U Myat Ko, of the ruling Union Solidarity and Development Party, says his proudest achievement in Parliament is wearing his hat: a cane bowl adorned with wild boar tusks, hornbill feathers, a mountain goat’s red mane and the fur and claws of a sun bear. It’s about 2ft tall, more than a century old and attracts insects. His ancestors hunted the animals.

An ethnic Naga member wears a traditional hat in Parliament
An ethnic Naga member wears a traditional hat in Parliament (AP)

“I wouldn’t take off my hat no matter how bad the headaches get,” Mr Myat Ko says. The mere fact that the hat is in Parliament, representing his ethnic group, The Nagas, is a mark of progress for him. The Nagas are a collection of at least 66 different tribes inhabiting the mountains straddling the Burma-India border, are known as fearsome, headhunting warriors

Like the hats, political allegiances in Parliament are as complicated as they are colourful. Ms Suu Kyi, leader of the opposition National League for Democracy party and Nobel Peace laureate, spent decades under house arrest. She now sits alongside her former captors, in turns scolding or praising the military.

Meanwhile, the military is even better represented than the 166 hatless heads would suggest.

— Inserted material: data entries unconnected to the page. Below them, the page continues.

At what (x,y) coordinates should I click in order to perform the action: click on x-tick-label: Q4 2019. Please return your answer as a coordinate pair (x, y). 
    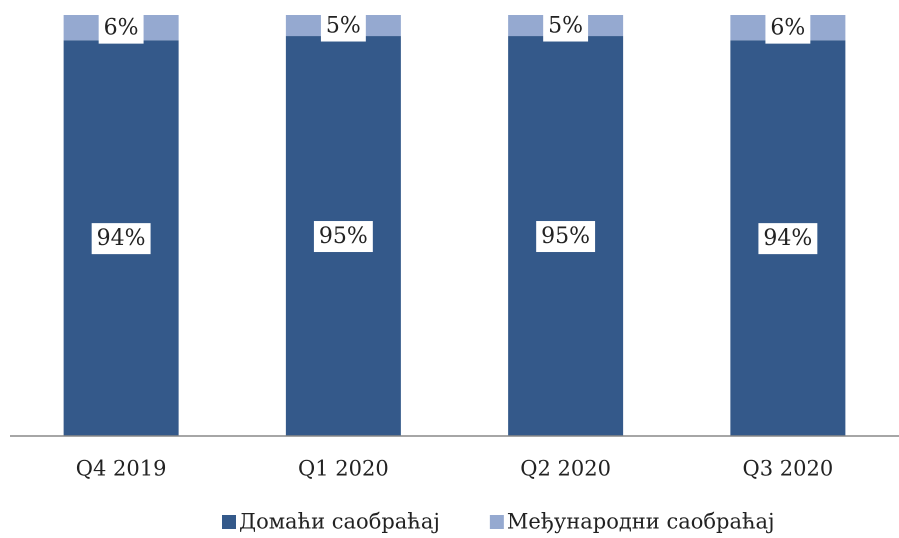
    Looking at the image, I should click on (122, 469).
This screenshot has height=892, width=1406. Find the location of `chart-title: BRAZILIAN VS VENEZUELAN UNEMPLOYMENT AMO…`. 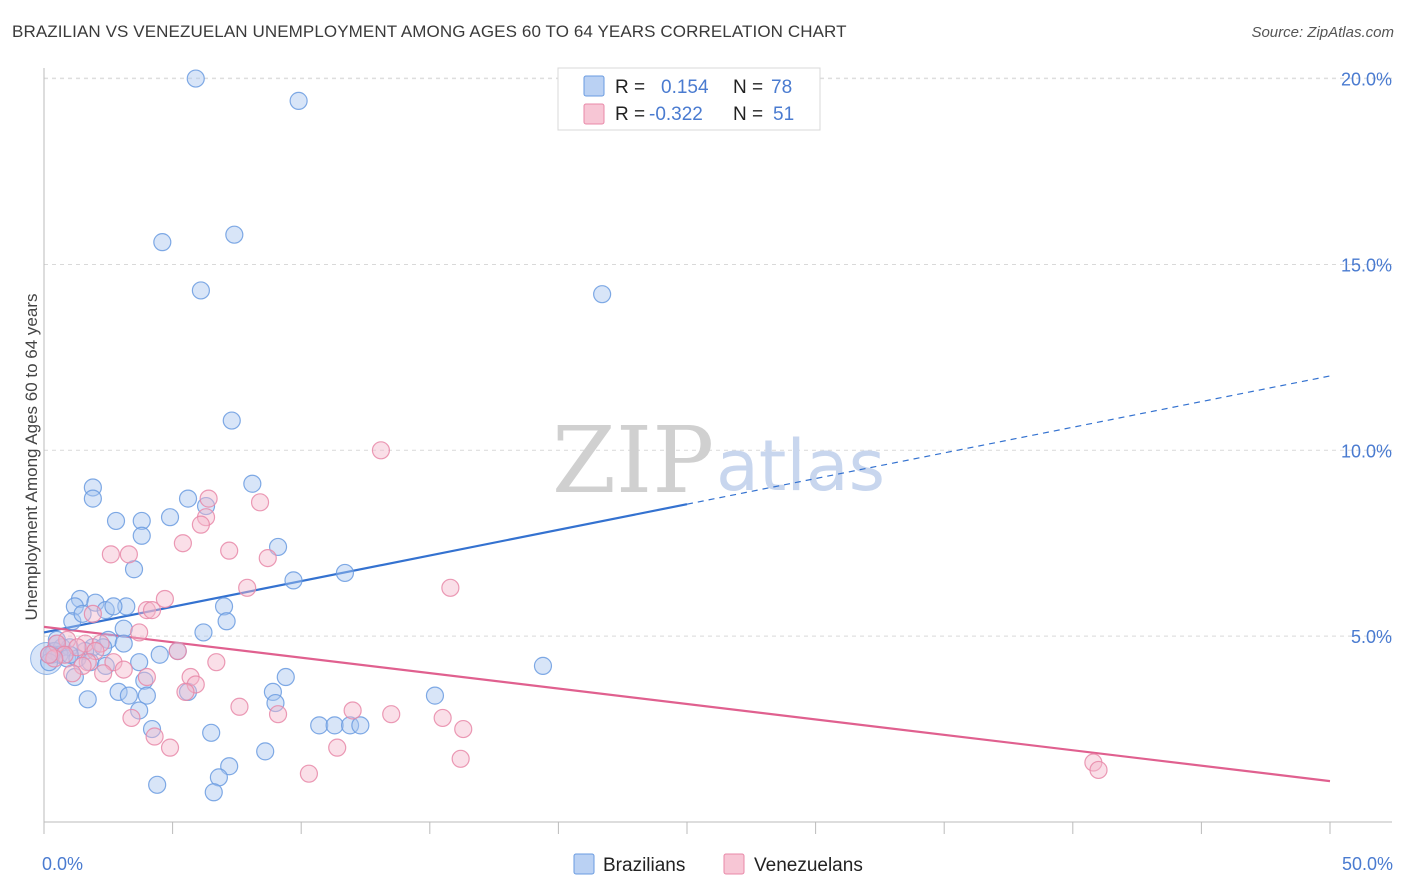

chart-title: BRAZILIAN VS VENEZUELAN UNEMPLOYMENT AMO… is located at coordinates (430, 32).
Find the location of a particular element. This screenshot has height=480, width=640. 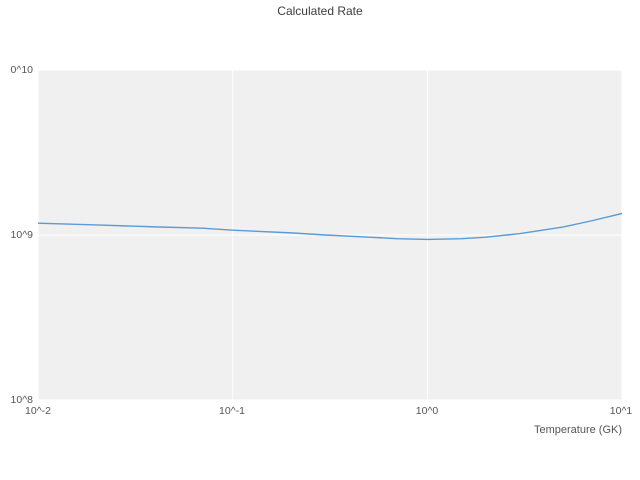

x-tick-label: 10^-1 is located at coordinates (232, 411).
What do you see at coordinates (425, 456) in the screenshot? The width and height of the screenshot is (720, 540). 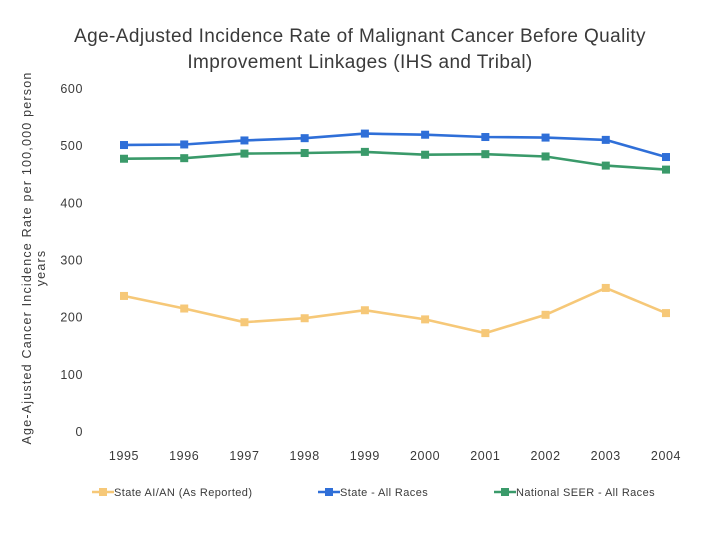 I see `x-tick-label: 2000` at bounding box center [425, 456].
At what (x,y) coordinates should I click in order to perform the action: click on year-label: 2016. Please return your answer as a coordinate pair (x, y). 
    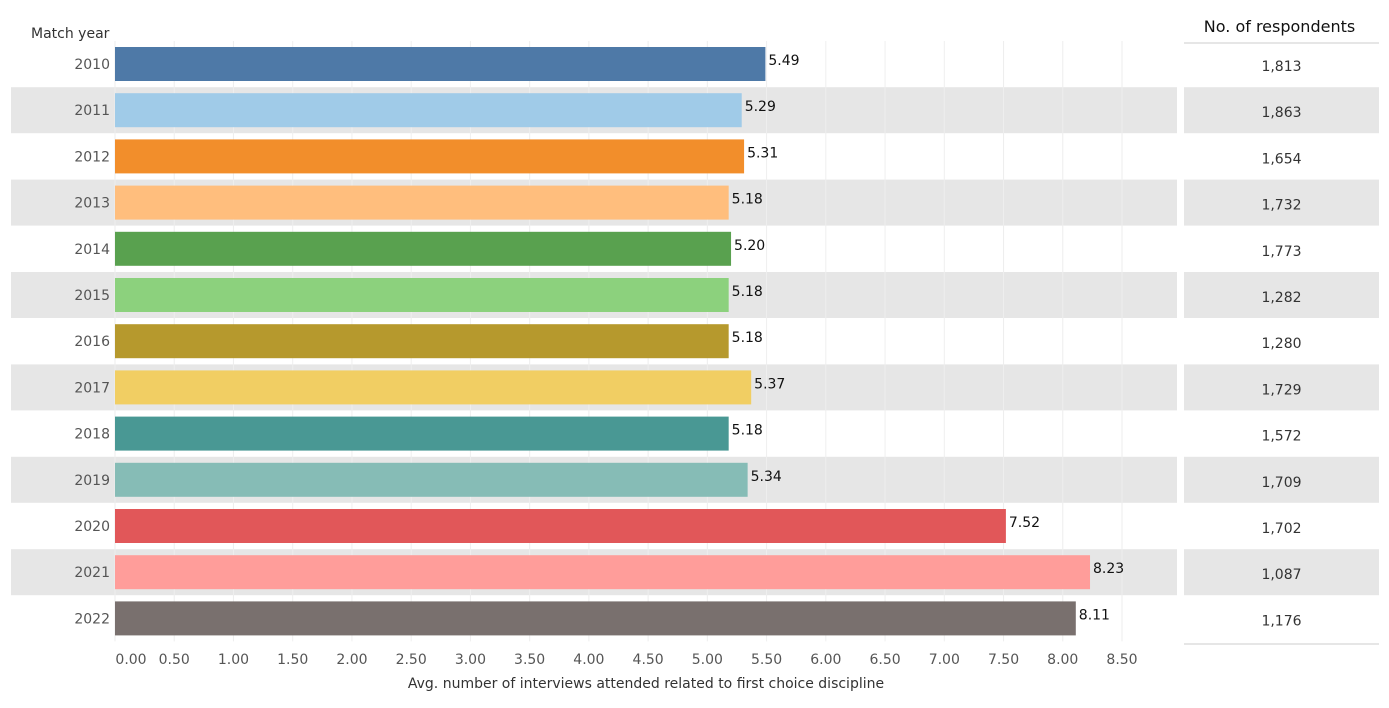
    Looking at the image, I should click on (92, 342).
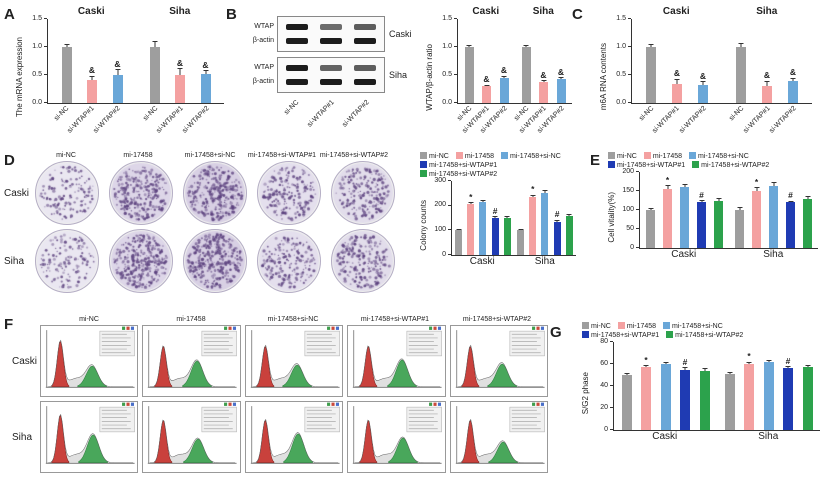 The width and height of the screenshot is (824, 480). What do you see at coordinates (533, 404) in the screenshot?
I see `toolbar-green-icon` at bounding box center [533, 404].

Many of those wearing the gaun baung of the Union Solidarity and Development Party are retired men of uniform.

The military sees itself as the glue that binds the country and, perhaps counterintuitively, the arbiters of peace in the world’s longest running civil war. The posting to Naypyitaw’s parliament is seen as unglamorous, as it’s not well paid and offers no chances for promotion.

President Thein Sein, a retired general, has promised a ceasefire ahead of the 2015 election. Ethnic armed groups have proven tough negotiators despite clashes with government forces.

U Win Htein typifies Parliament’s web of paradoxes. A close friend of Ms Suu Kyi and a member of her party, he, too, was a soldier, under socialist dictator General Ne Win.

Mr Win Htein was erroneously accused of being an accomplice in an assassination plot against Ne Win and forced to retire in 1976. In 1988 Mr Win Htein joined Ms Suu Kyi’s party and was soon imprisoned. The jovial politician says he tries to avoid meetings with the leadership, explaining that their relationship is complicated enough.

“I was senior to them when I was in the army,” he says with a mischievous smile, referring to the president and other major players. “They call me ako gyi (big brother) when we meet.”

So, having moved from military uniform to gaun baung, at least in parliament, he has to wear his dreaded hat.